I think this is shorter and more readable than the itertools version:
def split_by_n(seq, n):
'''A generator to divide a sequence into chunks of n units.'''
while seq:
yield seq[:n]
seq = seq[n:]
print(list(split_by_n('1234567890', 2)))

Using more-itertools from PyPI:
>>> from more_itertools import sliced
>>> list(sliced('1234567890', 2))
['12', '34', '56', '78', '90']

I like this solution:
s = '1234567890'
o = []
while s:
o.append(s[:2])
s = s[2:]

You could use the grouper() recipe from itertools:
Python 2.x:
from itertools import izip_longest
def grouper(iterable, n, fillvalue=None):
"Collect data into fixed-length chunks or blocks"
# grouper('ABCDEFG', 3, 'x') --> ABC DEF Gxx
args = [iter(iterable)] * n
return izip_longest(fillvalue=fillvalue, *args)
Python 3.x:
from itertools import zip_longest
def grouper(iterable, n, fillvalue=None):
"Collect data into fixed-length chunks or blocks"
# grouper('ABCDEFG', 3, 'x') --> ABC DEF Gxx"
args = [iter(iterable)] * n
return zip_longest(*args, fillvalue=fillvalue)
These functions are memory-efficient and work with any iterables.

This can be achieved by a simple for loop.
a = '1234567890a'
result = []
for i in range(0, len(a), 2):
result.append(a[i : i + 2])
print(result)
The output looks like
['12', '34', '56', '78', '90', 'a']

I was stuck in the same scenario.
This worked for me:
x = "1234567890"
n = 2
my_list = []
for i in range(0, len(x), n):
my_list.append(x[i:i+n])
print(my_list)
Output:
['12', '34', '56', '78', '90']

Try the following code:
from itertools import islice
def split_every(n, iterable):
i = iter(iterable)
piece = list(islice(i, n))
while piece:
yield piece
piece = list(islice(i, n))
s = '1234567890'
print list(split_every(2, list(s)))

Try this:
s='1234567890'
print([s[idx:idx+2] for idx,val in enumerate(s) if idx%2 == 0])
Output:
['12', '34', '56', '78', '90']

>>> from functools import reduce
>>> from operator import add
>>> from itertools import izip
>>> x = iter('1234567890')
>>> [reduce(add, tup) for tup in izip(x, x)]
['12', '34', '56', '78', '90']
>>> x = iter('1234567890')
>>> [reduce(add, tup) for tup in izip(x, x, x)]
['123', '456', '789']

As always, for those who love one liners
n = 2
line = "this is a line split into n characters"
line = [line[i * n:i * n+n] for i,blah in enumerate(line[::n])]

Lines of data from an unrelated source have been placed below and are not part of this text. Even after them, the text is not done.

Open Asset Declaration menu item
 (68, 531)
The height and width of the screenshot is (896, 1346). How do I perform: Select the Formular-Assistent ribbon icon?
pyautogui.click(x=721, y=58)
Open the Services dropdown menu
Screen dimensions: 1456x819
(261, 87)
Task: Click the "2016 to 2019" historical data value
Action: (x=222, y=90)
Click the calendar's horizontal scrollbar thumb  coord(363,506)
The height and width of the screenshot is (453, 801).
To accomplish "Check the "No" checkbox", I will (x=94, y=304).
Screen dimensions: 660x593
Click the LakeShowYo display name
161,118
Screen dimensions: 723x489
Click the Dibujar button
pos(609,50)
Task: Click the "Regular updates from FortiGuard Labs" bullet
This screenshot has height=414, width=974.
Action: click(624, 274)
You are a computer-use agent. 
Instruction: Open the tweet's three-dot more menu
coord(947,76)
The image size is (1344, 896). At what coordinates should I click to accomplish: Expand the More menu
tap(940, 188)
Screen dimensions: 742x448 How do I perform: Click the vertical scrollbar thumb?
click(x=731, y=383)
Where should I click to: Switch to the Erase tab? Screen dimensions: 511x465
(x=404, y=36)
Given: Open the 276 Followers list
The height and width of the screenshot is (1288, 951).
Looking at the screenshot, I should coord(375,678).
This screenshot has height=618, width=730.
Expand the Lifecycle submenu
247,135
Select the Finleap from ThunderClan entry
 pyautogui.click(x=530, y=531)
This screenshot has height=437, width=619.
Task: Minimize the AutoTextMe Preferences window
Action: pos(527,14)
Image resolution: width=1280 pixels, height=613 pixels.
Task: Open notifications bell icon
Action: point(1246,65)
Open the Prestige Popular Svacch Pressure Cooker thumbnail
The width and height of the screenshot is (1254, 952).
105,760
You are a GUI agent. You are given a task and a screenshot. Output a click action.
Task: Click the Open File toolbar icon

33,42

more_itertools.sliced has been mentioned before. Here are four more options from the more_itertools library:
s = "1234567890"
["".join(c) for c in mit.grouper(2, s)]
["".join(c) for c in mit.chunked(s, 2)]
["".join(c) for c in mit.windowed(s, 2, step=2)]
["".join(c) for c in mit.split_after(s, lambda x: int(x) % 2 == 0)]
Each of the latter options produce the following output:
['12', '34', '56', '78', '90']
Documentation for discussed options: grouper, chunked, windowed, split_after

A simple recursive solution for short string:
def split(s, n):
if len(s) < n:
return []
else:
return [s[:n]] + split(s[n:], n)
print(split('1234567890', 2))
Or in such a form:
def split(s, n):
if len(s) < n:
return []
elif len(s) == n:
return [s]
else:
return split(s[:n], n) + split(s[n:], n)
, which illustrates the typical divide and conquer pattern in recursive approach more explicitly (though practically it is not necessary to do it this way)

A solution with groupby:
from itertools import groupby, chain, repeat, cycle
text = "wwworldggggreattecchemggpwwwzaz"
n = 3
c = cycle(chain(repeat(0, n), repeat(1, n)))
res = ["".join(g) for _, g in groupby(text, lambda x: next(c))]
print(res)
Output:
['www', 'orl', 'dgg', 'ggr', 'eat', 'tec', 'che', 'mgg', 'pww', 'wza', 'z']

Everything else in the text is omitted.